§ **課題**
「You are a GUI」を含む行から始まり「Open the bell notifications showing badge 9」を含む行で終わる範囲の行だけを、「click action」を「tap action」に置き換え、ほかは変えずに書き直してください。

§ **提供された情報**
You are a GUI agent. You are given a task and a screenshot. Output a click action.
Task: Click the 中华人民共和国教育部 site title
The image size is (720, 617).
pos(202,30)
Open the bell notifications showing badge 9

...

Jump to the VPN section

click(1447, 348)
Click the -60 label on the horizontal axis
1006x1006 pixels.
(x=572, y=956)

§ **課題の解答**
You are a GUI agent. You are given a task and a screenshot. Output a tap action.
Task: Click the 中华人民共和国教育部 site title
The image size is (720, 617).
pos(202,30)
Open the bell notifications showing badge 9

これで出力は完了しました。